Here's a "coincidence" - Mac sales in Asia grow by 76% last year, and the first meaningful attack on the Mac occurs at the same time.

if theres nine computers with anti virus protection and one with no anti virus software on it though?

This is the reality. Most mac users don't run the stuff. Surely we are a walking target?

The mac proliferation argument tends to grind to a halt here. It doesn't cost billions to come up with a computer virus.

Just the time and dedication of some nerds. If you think tens of thousands haven't already tried to develop a virus for macs then you;d be mistaken. Maybe one day it will happen. But for now its a reality.

Pc's just aren't designed as well as mac's when it comes to security. There's a weight of empirical evidence in your face regardless of the ratio of PC's to mac's.

I've never understood why PC users can't face this. It'd be like me continually insisting that macs are the best at games in the face of all factual evidence.
 

Oh and the above case, requires a Mac user to download the software, install it and approve it.

the equivalent of handing the keys to your car to a car thief. It only works because they managed to get the malware up the google ranking so Mac users thought it was legitimate.
 
if theres nine computers with anti virus protection and one with no anti virus software on it though?

This is the reality. Most mac users don't run the stuff. Surely we are a walking target?

The mac proliferation argument tends to grind to a halt here. It doesn't cost billions to come up with a computer virus.

Just the time and dedication of some nerds. If you think tens of thousands haven't already tried to develop a virus for macs then you;d be mistaken. Maybe one day it will happen. But for now its a reality.

Pc's just aren't designed as well as mac's when it comes to security. There's a weight of empirical evidence in your face regardless of the ratio of PC's to mac's.

I've never understood why PC users can't face this. It'd be like me continually insisting that macs are the best at games in the face of all factual evidence.

It just comes down to the fact Asian computer users use PCs, and Asia hack more than anyone by a country mile. They just don't care about the Mac at the moment.

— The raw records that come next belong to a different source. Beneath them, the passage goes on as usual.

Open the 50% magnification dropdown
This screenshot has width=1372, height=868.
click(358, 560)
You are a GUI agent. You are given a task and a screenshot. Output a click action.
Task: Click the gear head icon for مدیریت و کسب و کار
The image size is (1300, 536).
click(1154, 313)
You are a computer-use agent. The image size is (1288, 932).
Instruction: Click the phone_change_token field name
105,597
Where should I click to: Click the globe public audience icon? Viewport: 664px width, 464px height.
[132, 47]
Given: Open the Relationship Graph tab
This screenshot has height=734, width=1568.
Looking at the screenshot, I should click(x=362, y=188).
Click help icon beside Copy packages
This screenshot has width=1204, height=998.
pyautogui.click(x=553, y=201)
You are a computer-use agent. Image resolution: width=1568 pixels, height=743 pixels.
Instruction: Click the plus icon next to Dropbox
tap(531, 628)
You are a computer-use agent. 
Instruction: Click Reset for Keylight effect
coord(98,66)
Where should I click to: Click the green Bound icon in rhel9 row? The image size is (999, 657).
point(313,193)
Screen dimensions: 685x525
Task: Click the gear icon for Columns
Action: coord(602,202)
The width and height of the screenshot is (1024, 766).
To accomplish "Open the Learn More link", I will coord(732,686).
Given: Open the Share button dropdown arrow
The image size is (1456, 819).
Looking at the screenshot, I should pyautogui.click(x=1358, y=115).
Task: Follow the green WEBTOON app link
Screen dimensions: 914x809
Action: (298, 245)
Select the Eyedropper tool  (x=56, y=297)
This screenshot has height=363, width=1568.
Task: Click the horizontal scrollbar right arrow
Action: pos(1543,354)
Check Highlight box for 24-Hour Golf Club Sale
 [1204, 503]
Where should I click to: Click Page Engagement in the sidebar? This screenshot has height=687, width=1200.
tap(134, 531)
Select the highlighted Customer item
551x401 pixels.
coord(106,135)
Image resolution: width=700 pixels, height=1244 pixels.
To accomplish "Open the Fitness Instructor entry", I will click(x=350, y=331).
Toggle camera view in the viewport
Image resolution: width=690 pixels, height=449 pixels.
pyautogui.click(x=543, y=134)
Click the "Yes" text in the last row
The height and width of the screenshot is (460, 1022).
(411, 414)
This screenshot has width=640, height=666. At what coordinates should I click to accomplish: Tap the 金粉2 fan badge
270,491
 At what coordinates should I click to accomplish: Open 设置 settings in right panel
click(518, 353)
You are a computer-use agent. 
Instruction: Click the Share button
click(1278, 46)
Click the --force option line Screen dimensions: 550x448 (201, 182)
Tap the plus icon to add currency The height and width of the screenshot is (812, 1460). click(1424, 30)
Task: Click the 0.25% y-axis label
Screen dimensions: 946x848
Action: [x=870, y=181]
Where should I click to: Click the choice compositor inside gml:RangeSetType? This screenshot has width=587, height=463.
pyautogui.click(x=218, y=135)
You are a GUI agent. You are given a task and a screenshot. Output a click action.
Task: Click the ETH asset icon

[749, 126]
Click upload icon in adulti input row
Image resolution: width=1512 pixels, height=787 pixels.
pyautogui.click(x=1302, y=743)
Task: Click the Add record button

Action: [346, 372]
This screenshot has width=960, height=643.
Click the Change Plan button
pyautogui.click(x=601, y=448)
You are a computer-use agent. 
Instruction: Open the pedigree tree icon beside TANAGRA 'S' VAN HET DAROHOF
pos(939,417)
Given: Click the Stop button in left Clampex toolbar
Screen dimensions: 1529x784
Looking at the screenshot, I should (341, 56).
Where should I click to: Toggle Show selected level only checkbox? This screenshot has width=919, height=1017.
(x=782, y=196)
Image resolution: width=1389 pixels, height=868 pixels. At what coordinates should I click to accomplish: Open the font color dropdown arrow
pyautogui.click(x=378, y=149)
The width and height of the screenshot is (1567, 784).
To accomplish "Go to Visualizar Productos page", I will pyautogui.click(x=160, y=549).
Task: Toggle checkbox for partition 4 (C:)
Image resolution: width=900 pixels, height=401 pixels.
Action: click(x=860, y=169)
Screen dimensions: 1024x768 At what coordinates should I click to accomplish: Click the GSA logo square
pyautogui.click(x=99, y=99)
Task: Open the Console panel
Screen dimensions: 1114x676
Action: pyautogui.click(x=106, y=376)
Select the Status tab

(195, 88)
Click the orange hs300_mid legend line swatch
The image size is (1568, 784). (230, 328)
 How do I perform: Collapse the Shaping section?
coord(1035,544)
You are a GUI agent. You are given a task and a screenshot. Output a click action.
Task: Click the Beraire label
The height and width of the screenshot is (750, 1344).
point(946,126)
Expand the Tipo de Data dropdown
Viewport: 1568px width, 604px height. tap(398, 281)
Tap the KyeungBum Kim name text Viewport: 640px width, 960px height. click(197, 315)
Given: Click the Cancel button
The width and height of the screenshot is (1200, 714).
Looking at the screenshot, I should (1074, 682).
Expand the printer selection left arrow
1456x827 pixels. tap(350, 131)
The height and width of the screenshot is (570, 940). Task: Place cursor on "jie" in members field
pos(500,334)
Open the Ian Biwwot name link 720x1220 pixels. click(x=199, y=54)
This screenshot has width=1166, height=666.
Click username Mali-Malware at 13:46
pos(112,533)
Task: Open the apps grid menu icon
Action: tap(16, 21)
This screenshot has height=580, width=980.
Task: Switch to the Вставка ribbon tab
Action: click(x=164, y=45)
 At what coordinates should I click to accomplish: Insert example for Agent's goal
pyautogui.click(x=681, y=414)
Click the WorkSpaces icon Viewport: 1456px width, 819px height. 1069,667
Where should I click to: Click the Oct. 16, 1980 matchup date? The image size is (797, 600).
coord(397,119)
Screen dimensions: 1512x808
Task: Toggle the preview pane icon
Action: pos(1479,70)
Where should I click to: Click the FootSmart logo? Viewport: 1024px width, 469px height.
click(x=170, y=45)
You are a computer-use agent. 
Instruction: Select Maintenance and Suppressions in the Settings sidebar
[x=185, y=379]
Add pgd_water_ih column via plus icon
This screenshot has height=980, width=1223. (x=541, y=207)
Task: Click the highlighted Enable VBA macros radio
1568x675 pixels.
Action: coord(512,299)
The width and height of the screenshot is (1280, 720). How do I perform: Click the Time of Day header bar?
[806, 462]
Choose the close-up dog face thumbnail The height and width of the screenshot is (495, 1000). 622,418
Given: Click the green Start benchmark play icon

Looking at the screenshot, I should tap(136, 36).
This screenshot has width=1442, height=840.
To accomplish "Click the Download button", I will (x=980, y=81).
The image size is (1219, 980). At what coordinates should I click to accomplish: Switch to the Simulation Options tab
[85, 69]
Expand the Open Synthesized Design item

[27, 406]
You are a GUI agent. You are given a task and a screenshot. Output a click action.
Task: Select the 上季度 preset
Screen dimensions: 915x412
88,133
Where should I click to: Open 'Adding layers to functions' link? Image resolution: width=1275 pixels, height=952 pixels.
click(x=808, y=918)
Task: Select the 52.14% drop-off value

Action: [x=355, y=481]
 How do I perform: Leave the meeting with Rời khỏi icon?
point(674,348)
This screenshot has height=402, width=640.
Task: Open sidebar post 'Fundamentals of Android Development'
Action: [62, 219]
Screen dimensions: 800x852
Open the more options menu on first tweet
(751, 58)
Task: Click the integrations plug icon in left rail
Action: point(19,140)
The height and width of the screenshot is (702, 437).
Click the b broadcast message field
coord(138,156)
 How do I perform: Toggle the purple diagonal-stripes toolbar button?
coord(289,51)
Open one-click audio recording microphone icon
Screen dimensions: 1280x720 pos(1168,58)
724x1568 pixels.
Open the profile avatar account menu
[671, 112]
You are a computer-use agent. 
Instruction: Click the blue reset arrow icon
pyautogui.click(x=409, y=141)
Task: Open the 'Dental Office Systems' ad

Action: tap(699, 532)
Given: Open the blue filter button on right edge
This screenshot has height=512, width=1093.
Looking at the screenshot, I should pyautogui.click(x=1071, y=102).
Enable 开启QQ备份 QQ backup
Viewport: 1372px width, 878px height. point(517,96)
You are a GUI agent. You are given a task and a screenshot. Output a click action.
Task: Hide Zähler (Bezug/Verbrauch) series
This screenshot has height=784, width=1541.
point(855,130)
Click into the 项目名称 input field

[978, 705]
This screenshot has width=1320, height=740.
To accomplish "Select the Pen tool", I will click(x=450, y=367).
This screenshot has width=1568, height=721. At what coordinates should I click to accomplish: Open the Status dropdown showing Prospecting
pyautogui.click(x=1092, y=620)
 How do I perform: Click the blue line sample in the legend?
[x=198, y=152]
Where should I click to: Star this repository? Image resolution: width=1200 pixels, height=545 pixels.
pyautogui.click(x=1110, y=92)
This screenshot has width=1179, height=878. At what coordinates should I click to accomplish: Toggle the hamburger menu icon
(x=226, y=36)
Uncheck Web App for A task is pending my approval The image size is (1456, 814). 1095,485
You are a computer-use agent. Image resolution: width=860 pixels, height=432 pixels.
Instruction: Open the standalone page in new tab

As for anti-virus software, as I said I agree the Mac is generally safer and designed better in terms of preventing "contagious" attacks (in that any attack on a Mac is generally contained and won't affect a network), but it's helped by being completely different to what "traditional hackers" are used to targeting.

For example, as a PC user, I wouldn't know the first things about Macs, despite being very good on a PC in terms of programming and such. Hackers in Asia are just an exaggerated version of me in that respect. Give an Asian hacker a Mac for the first time, and just turning it on would be the first hurdle to get past!

Give it five years with a greater market control in Asia and the Mac will start to leak holes. That isn't a criticism of Apple - it'd happen to absolutely anything that uses the technology a PC and Mac does.
 
You got a virus from apple alright, you got AIDZ from Jobs you bad blert.

AIDZ is the microsoft vista of diseases. iAIDZ on the other hand is more user friendly and gives a feel of superiority over those commoners afflicted with ordinary average AIDZ.